20. April 2012

Diakoniepfarrer Albrecht Bähr würdigt das Engagement der Grünen Damen

„Ihr Lachen, ihr freundliches Eingehen auf die Bedarfe, ihre Fähigkeit zur Distanz - und wenn gewünscht auch zur Nähe – beeindrucken mich“, sagt Albrecht Bähr, Landespfarrer für Diakonie und Sprecher der Arbeitsgemeinschaft Diakonie in Rheinland-Pfalz, anlässlich der Jahrestagung der Grünen Damen in Bad Dürkheim.

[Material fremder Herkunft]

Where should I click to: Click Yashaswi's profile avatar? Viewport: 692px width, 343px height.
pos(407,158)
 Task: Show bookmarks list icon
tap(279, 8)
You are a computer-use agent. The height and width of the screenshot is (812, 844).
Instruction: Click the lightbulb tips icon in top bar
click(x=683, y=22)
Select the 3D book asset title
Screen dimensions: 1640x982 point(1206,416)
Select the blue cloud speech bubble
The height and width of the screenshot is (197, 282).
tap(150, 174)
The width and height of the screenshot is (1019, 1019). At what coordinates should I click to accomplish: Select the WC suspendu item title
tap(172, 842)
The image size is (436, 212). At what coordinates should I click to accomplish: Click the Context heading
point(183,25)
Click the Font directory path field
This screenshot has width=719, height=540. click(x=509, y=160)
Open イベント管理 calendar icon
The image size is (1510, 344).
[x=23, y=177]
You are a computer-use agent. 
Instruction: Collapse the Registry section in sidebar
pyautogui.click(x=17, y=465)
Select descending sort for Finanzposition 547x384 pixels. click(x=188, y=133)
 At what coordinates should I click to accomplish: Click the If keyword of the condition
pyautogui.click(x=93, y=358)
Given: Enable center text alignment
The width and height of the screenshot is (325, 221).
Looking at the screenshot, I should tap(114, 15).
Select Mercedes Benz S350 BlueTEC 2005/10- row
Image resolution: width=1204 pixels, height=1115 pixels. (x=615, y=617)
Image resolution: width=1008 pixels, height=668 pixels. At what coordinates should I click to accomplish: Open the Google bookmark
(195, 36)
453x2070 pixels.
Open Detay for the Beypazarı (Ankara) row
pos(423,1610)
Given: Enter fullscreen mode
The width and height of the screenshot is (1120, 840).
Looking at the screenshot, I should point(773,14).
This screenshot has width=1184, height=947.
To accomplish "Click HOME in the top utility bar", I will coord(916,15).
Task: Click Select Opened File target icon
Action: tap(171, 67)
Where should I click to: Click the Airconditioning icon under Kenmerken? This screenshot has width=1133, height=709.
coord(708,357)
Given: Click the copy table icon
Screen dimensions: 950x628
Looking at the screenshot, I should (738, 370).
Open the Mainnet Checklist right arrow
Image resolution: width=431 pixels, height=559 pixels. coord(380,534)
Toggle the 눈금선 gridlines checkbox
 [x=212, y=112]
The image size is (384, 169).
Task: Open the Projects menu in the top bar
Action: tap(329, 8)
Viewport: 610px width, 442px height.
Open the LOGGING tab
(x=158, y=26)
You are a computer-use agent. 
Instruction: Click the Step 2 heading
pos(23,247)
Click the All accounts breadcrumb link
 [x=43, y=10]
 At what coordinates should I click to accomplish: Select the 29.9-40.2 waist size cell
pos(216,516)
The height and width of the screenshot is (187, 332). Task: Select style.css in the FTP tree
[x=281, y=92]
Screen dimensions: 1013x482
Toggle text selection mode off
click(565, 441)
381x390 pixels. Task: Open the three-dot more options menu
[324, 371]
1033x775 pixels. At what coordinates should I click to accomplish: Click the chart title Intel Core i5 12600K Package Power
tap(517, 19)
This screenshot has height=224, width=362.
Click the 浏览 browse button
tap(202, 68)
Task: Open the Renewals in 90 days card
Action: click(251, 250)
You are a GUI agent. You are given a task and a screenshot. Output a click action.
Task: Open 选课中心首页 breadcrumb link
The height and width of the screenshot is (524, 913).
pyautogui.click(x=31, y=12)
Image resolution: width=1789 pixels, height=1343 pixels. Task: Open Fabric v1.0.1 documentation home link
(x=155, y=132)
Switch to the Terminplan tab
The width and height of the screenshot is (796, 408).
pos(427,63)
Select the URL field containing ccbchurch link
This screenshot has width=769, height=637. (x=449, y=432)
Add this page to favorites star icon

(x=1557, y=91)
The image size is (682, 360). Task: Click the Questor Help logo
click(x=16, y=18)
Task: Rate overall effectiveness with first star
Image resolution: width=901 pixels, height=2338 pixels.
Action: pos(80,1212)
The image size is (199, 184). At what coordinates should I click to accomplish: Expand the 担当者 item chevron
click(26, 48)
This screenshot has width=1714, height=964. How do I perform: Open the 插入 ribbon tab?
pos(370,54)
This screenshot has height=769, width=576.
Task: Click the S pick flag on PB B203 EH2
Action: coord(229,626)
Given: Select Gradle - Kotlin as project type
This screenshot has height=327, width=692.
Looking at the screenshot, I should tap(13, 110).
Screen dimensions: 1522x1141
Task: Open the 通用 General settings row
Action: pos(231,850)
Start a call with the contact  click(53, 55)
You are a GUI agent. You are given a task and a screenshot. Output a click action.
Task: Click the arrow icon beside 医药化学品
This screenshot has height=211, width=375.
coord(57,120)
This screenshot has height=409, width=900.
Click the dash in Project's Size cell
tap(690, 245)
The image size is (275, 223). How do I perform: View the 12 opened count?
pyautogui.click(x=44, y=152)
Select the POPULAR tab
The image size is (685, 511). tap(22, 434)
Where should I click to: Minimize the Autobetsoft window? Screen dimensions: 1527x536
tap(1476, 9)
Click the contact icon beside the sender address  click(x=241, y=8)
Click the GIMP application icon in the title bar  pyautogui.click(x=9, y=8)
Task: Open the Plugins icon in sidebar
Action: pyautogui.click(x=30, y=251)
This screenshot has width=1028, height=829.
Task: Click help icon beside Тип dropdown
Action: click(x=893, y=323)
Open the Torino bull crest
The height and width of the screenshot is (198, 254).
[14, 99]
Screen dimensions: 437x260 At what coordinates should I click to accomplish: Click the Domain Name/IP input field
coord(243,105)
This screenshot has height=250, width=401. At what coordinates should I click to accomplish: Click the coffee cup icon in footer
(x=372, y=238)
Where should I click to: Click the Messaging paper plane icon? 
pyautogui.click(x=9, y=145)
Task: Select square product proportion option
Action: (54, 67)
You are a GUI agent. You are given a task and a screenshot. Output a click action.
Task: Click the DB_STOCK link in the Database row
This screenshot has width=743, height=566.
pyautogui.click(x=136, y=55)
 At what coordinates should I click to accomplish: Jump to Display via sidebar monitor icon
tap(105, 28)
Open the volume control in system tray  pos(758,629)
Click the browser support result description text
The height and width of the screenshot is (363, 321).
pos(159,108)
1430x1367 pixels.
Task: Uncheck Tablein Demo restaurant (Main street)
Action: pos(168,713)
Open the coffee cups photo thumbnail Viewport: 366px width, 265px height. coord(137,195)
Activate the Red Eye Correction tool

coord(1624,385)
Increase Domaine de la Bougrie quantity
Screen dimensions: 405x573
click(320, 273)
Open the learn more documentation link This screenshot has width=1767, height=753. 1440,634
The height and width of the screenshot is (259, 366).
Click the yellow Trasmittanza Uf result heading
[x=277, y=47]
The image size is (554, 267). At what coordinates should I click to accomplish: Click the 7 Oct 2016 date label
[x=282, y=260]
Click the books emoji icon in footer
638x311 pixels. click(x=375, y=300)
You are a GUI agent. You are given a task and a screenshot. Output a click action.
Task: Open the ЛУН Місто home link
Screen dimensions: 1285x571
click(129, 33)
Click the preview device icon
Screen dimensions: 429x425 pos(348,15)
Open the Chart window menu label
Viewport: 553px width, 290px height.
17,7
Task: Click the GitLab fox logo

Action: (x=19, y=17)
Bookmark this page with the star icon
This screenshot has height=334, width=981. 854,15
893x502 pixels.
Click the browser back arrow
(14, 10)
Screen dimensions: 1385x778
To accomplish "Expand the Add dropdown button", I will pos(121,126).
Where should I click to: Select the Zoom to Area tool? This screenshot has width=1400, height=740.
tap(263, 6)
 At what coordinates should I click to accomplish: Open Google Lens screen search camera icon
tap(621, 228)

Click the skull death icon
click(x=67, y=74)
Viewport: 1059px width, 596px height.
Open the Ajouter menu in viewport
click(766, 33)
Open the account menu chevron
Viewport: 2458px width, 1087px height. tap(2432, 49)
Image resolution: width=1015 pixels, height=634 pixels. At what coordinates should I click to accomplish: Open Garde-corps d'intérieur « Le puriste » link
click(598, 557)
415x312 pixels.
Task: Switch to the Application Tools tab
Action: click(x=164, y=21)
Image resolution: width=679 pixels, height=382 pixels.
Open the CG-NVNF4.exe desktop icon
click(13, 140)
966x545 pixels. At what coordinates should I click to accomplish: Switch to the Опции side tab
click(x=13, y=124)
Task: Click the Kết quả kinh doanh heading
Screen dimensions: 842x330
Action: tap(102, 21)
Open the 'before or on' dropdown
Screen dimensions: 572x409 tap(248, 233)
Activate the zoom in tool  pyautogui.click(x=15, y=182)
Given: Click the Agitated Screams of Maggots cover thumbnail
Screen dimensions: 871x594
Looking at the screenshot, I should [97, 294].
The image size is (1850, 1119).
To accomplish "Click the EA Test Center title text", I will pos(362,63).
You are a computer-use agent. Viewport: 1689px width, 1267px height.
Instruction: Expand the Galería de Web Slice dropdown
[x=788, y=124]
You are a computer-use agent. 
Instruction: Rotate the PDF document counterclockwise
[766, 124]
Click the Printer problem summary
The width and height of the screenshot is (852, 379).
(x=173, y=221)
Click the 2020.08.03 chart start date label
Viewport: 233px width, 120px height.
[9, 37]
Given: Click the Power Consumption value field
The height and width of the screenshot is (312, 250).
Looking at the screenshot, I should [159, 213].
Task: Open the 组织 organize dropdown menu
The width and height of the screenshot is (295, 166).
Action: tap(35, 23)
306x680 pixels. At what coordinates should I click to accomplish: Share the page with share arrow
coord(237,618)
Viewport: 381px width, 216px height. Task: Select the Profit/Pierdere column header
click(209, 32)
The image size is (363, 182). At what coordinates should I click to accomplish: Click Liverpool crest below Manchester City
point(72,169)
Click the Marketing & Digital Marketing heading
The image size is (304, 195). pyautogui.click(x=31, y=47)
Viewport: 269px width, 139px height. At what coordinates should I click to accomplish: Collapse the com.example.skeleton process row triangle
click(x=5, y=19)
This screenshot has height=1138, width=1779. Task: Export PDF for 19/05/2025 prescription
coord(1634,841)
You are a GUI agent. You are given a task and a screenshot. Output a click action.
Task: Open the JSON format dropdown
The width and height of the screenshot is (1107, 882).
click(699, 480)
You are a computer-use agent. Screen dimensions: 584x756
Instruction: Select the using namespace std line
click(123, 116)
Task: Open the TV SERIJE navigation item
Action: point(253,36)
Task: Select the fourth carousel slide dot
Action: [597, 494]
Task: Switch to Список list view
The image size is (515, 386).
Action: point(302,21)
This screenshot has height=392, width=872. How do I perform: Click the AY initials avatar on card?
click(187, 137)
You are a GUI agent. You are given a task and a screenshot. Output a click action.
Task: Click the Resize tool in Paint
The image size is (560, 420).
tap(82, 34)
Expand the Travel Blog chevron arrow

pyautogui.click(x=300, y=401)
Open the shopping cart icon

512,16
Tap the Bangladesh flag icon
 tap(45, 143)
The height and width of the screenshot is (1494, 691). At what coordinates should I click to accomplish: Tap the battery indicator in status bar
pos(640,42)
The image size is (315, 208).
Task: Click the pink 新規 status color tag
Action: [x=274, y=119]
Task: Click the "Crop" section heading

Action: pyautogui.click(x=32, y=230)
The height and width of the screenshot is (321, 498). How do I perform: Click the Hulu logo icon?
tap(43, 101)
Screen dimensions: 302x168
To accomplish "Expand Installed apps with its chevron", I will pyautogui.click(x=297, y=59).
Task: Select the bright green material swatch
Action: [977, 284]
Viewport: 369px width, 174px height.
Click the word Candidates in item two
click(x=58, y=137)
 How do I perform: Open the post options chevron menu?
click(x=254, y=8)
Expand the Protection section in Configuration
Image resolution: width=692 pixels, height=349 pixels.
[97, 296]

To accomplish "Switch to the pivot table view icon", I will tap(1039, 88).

Als junger Zivildienstleistender hatte er vor 30 Jahren in der Ludwigshafener Strahlenklinik zum ersten Mal Kontakt mit den Grünen Damen. Bis heute sei diese Begegnung für seine Arbeit prägend:  „Diakonisches Wirken und diakonisches Profil ist nur möglich, wenn eine Jede und ein Jeder an dem Ort, an dem er sich befindet, mit seiner Gabe versucht der Menschenfreundlichkeit Gottes Raum zu geben, für sich selbst und die anderen.“

Der Mensch sei ein Beziehungswesen, menschliches Leben vollziehe sich in Beziehungen zu sich selbst, zu anderen Menschen, zur Welt und zu Gott. Somit sei auch die Pflege ein Beziehungsgeschehen. „Satt und sauber“ und optimale medizinische Versorgung reichten dem christlich-jüdischen Menschenbild zufolge nicht aus. „Hilfesuchende brauchen mehr, als nur eine reine Versorgung. Sie haben das Anrecht auf ein Gespräch, auf einen zarten Händedruck, auf hörende Ohren und auch auf schweigsame Herzen, wenn ihnen etwas anvertraut wird“, betont Bähr.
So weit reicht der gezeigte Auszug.